── DATA SHOWN ──

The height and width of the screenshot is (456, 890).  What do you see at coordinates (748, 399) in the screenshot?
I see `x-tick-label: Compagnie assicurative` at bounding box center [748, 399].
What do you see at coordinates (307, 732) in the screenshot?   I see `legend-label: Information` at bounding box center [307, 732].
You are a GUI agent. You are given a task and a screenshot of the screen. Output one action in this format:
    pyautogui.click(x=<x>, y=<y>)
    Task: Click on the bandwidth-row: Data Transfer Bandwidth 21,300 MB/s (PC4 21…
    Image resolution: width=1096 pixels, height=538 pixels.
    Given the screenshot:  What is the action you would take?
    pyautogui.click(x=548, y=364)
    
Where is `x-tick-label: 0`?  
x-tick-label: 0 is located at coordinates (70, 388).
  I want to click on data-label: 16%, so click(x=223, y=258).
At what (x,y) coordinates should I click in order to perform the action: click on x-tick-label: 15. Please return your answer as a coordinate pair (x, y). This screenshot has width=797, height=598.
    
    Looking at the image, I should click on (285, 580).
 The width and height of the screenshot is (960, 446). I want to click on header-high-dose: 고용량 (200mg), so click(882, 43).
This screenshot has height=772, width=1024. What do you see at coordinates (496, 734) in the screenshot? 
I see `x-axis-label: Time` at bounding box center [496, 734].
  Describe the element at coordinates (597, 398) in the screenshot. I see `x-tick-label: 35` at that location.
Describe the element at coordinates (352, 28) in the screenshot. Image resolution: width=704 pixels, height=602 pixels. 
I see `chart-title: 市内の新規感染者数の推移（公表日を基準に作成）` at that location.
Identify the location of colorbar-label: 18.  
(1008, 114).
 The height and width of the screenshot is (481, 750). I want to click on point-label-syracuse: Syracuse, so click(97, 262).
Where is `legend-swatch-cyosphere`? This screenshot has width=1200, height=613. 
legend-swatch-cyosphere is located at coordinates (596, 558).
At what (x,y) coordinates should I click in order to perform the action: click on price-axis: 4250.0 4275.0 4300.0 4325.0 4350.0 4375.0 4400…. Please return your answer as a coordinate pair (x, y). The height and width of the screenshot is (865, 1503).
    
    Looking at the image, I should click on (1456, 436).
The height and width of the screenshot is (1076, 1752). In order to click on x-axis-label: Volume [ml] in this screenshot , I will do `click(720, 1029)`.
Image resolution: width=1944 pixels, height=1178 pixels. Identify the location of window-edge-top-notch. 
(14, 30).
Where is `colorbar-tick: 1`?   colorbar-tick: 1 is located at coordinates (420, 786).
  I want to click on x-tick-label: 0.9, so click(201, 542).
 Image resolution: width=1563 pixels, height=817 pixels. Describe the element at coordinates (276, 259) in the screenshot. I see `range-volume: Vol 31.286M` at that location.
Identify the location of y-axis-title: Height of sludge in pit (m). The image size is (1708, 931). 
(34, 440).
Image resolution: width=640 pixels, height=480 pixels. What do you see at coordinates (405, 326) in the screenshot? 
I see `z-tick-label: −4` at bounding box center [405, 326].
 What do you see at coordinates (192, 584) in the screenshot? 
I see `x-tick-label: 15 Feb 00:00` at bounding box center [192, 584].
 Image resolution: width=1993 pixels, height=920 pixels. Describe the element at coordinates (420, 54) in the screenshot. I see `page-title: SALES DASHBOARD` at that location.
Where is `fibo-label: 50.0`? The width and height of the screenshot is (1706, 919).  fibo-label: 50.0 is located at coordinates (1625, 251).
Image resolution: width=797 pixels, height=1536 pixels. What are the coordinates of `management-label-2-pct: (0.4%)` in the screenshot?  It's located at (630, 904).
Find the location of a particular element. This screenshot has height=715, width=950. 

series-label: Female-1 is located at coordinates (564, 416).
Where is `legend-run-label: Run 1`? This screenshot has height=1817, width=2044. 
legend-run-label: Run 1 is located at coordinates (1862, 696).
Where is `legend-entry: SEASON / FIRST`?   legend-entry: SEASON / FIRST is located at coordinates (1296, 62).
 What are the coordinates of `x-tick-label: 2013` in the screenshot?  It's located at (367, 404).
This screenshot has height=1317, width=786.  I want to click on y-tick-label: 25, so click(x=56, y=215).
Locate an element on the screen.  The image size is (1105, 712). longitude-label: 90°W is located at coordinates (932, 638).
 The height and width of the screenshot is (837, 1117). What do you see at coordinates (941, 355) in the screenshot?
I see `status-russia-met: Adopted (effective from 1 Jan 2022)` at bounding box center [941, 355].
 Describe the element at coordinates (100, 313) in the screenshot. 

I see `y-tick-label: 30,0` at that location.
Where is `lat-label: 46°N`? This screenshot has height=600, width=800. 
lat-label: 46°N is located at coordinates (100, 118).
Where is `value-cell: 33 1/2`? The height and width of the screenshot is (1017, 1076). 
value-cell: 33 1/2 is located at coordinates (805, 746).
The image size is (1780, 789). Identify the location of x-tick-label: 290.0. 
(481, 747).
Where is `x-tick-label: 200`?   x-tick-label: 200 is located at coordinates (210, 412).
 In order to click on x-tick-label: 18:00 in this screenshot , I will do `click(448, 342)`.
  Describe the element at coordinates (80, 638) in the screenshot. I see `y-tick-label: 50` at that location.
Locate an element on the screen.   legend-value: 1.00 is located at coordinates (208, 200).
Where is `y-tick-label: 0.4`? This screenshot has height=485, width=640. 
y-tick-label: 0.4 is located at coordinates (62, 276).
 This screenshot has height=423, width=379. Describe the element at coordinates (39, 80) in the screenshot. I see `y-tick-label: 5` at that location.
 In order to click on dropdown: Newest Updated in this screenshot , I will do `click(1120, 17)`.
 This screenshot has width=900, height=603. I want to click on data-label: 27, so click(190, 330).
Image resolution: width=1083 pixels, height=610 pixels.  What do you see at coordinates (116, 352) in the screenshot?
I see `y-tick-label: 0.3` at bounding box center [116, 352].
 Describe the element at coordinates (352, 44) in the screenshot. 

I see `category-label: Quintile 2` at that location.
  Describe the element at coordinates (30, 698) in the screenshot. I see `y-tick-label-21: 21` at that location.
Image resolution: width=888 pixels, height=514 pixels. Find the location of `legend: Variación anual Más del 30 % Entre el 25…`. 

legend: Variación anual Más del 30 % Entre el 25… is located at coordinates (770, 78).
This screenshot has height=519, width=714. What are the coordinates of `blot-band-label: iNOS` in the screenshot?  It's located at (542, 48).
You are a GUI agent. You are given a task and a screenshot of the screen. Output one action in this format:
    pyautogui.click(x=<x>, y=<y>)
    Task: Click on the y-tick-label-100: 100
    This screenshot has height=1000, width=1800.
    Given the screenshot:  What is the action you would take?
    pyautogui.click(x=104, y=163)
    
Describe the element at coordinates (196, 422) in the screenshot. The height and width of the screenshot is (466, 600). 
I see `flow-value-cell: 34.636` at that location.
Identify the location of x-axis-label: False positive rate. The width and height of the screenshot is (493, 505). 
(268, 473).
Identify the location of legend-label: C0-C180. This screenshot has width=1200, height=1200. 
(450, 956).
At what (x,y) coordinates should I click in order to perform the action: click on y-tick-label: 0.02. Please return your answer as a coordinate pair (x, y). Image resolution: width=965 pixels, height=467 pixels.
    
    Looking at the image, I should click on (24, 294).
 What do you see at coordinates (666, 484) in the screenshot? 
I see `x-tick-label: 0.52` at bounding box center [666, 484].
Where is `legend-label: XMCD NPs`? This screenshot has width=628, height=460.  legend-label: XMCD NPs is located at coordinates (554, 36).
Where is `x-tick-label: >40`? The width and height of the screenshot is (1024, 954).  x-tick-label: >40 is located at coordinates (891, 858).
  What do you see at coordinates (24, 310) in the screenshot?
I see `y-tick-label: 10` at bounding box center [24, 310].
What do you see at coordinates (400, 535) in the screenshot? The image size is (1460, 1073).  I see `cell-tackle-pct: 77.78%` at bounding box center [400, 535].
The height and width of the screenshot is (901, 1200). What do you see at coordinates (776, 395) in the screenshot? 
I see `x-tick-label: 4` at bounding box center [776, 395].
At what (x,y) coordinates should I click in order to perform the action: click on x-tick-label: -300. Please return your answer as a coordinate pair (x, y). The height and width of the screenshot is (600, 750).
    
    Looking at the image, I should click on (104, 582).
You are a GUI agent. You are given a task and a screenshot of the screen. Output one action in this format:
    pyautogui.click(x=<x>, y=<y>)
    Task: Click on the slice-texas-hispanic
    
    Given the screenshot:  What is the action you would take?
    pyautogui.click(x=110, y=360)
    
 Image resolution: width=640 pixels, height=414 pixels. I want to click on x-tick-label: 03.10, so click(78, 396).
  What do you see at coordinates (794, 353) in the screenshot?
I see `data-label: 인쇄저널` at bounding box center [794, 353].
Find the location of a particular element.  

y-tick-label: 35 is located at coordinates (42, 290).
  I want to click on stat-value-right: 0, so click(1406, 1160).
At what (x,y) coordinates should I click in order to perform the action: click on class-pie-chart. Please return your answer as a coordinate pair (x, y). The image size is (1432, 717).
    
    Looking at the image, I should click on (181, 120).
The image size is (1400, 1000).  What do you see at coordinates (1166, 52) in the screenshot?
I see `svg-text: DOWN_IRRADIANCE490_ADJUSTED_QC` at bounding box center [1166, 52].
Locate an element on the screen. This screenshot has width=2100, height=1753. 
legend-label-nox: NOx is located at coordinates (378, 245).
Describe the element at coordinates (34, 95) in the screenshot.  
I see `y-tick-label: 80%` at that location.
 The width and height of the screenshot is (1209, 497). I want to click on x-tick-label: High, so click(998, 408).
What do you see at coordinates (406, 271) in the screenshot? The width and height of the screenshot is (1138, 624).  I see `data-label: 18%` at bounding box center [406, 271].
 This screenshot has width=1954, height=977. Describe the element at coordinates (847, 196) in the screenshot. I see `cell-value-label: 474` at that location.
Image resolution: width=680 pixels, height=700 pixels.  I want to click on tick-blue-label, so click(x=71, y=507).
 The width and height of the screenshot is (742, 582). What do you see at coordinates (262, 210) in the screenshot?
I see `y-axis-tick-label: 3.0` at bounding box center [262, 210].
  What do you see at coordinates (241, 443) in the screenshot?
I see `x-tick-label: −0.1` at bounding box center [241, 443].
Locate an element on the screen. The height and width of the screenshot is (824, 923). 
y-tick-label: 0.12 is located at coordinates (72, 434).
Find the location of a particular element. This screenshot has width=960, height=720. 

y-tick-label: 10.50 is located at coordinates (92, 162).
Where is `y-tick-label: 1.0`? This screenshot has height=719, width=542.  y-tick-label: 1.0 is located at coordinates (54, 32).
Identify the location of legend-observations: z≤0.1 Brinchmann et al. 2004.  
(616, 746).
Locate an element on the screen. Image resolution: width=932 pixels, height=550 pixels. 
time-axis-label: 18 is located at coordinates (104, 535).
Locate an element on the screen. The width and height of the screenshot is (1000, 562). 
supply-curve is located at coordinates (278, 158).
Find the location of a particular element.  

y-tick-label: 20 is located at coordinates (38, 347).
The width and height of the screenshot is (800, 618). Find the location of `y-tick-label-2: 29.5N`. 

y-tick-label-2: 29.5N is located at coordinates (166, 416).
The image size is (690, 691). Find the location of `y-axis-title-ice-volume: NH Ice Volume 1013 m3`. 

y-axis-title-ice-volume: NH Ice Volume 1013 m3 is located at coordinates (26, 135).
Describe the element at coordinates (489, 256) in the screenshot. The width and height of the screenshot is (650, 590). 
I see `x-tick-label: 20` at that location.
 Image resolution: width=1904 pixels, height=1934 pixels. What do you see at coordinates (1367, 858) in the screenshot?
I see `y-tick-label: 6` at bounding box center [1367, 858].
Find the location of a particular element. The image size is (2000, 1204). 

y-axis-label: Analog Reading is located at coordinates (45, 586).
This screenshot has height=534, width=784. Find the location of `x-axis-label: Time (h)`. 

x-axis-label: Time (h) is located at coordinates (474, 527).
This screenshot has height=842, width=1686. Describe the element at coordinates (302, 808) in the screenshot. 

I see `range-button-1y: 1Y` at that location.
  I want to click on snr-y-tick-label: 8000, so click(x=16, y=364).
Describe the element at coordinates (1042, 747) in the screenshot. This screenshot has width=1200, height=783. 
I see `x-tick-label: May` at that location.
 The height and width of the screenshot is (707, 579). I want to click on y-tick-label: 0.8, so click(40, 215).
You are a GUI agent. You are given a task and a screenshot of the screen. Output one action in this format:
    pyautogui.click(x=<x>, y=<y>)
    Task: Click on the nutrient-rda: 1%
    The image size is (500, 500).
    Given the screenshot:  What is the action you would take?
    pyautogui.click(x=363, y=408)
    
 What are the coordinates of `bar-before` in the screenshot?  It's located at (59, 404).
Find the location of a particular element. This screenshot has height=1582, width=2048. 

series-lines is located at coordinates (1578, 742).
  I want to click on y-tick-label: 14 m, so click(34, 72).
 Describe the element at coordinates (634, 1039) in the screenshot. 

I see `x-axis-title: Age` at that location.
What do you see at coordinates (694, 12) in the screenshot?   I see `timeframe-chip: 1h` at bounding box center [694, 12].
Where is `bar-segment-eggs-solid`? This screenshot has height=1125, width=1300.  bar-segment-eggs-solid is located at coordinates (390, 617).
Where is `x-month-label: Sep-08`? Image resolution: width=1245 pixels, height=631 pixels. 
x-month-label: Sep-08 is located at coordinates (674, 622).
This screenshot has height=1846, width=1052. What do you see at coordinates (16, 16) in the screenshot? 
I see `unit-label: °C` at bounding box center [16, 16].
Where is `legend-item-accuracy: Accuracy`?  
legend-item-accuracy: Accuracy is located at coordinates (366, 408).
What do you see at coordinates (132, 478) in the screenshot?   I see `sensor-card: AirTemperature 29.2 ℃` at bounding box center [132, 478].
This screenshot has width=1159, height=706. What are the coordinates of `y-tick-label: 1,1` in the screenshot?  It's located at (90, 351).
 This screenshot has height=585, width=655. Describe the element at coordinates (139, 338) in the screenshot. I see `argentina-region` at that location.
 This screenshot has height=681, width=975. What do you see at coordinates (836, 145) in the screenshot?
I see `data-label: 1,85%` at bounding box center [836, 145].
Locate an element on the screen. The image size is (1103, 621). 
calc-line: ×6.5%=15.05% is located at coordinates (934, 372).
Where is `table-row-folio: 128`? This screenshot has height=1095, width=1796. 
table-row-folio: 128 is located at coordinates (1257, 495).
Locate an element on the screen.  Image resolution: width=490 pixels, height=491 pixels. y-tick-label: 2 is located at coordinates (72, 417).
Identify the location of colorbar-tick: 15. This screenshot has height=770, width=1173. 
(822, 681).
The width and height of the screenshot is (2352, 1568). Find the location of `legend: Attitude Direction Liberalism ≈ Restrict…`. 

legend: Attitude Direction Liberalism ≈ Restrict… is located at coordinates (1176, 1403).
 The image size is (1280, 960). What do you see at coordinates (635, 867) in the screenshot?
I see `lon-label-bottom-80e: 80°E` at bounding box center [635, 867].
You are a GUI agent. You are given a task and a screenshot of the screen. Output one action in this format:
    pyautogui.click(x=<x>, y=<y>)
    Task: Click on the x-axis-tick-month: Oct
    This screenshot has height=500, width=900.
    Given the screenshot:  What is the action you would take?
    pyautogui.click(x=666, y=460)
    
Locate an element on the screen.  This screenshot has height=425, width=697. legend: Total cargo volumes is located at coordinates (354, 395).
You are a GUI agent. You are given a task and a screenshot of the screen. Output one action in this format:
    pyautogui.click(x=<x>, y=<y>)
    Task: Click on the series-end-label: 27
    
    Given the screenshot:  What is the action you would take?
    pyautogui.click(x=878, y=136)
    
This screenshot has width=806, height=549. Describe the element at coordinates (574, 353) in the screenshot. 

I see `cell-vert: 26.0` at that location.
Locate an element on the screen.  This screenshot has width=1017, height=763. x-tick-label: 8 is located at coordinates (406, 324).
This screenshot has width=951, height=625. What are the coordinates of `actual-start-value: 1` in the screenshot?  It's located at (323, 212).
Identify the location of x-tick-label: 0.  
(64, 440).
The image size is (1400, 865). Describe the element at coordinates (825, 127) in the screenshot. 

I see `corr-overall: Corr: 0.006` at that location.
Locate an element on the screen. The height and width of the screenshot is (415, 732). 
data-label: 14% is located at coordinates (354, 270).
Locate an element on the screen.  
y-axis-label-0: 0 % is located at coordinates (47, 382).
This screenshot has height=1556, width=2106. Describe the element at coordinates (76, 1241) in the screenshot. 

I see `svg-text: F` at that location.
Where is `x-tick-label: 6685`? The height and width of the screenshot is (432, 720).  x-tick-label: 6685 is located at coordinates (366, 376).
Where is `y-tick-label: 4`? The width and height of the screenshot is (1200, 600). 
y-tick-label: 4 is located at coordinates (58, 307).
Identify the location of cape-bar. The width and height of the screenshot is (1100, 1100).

───

▸ **PROMPT**: Pick out every line above that contains the string "colorbar", and copy each of those lines.

▸ **RESULT OF THIS TASK**:
Identify the location of colorbar-label: 18.  
Where is `colorbar-tick: 1`?   colorbar-tick: 1 is located at coordinates (420, 786).
Identify the location of colorbar-tick: 15. This screenshot has height=770, width=1173. 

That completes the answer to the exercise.